==== Information given

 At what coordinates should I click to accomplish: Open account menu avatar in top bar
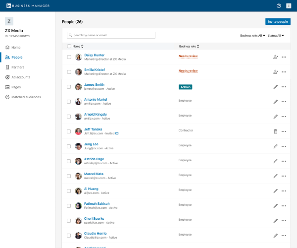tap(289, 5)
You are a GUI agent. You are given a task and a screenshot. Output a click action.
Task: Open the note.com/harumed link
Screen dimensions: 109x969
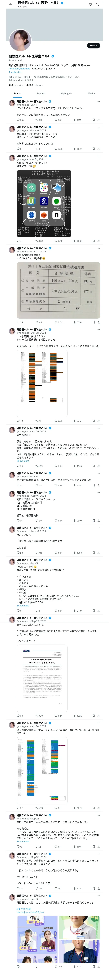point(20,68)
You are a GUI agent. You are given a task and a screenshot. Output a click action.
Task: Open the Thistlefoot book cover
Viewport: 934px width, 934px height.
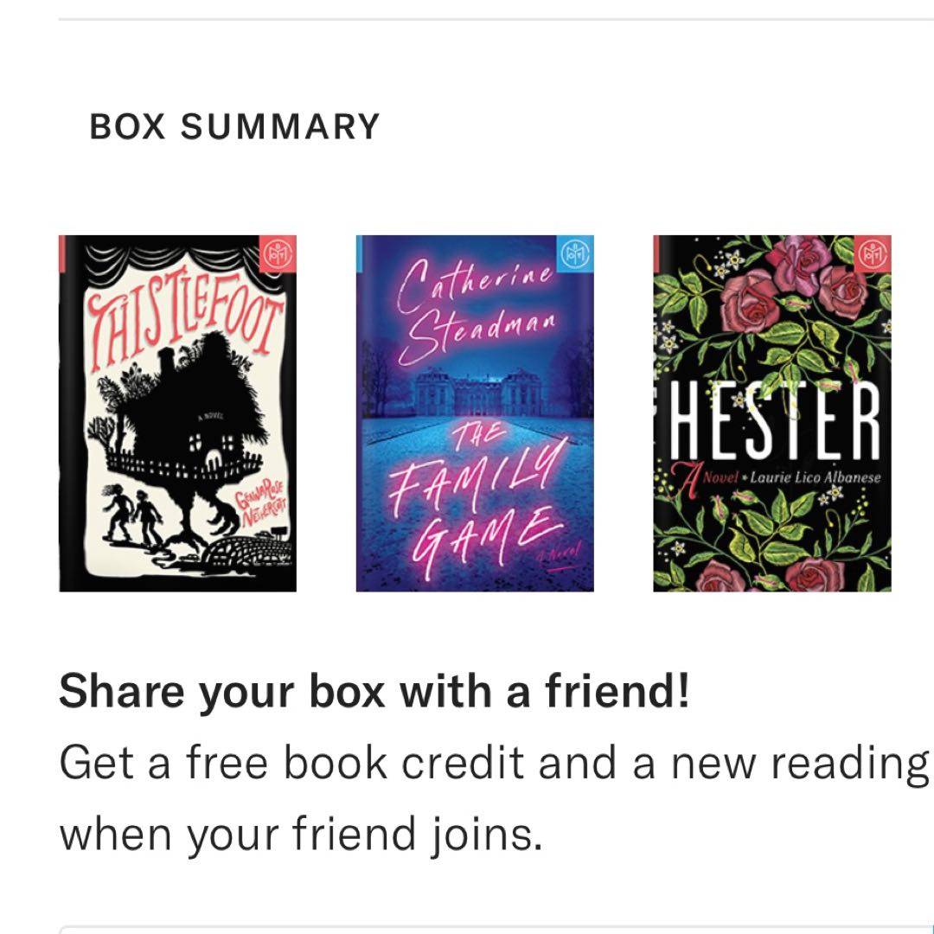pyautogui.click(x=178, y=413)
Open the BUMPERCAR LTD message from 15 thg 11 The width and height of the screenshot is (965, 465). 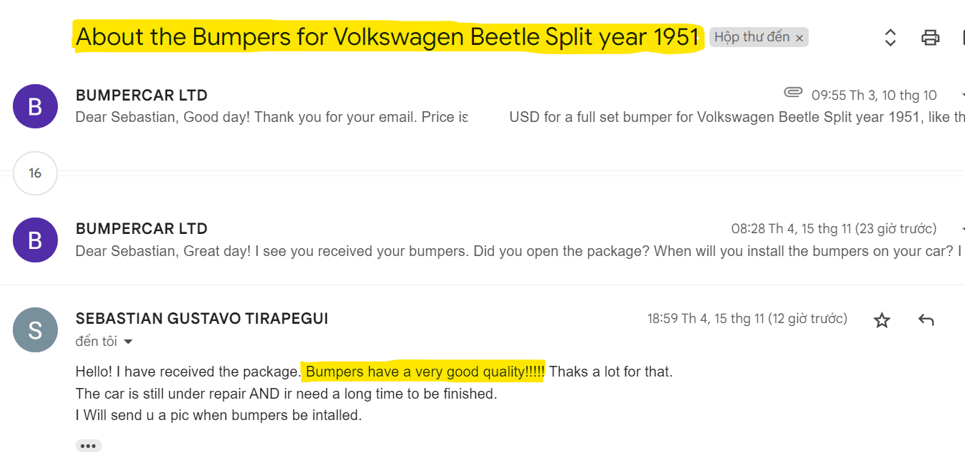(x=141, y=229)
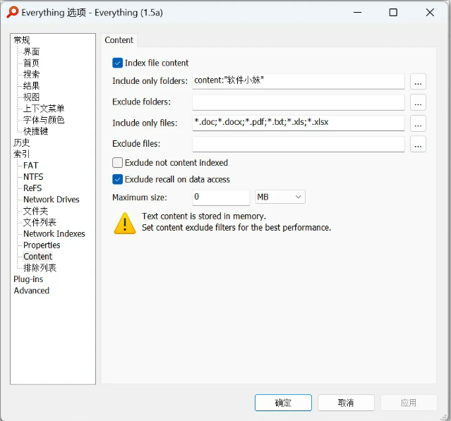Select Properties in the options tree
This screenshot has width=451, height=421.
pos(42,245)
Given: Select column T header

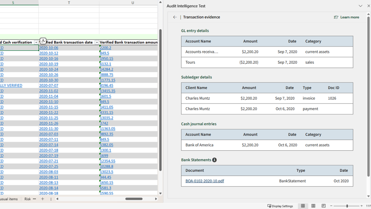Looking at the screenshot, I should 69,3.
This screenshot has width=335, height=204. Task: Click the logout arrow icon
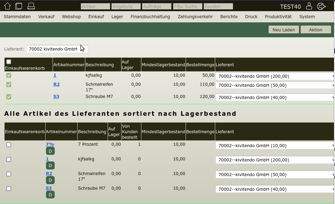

========

### Request
Turn the stretch of lines from the first one through the line containing "pyautogui.click(x=178, y=413)", both included, into a JSON list of strings with one string per line. Leave out blank lines and the pictures.

### Exercise output
[
  " At what coordinates should I click to accomplish: Open account menu avatar in top bar",
  "tap(289, 5)",
  "You are a GUI agent. You are given a task and a screenshot. Output a click action.",
  "Task: Open the note.com/harumed link",
  "Screen dimensions: 109x969",
  "point(20,68)",
  "You are a GUI agent. You are given a task and a screenshot. Output a click action.",
  "Task: Open the Thistlefoot book cover",
  "Viewport: 934px width, 934px height.",
  "pyautogui.click(x=178, y=413)"
]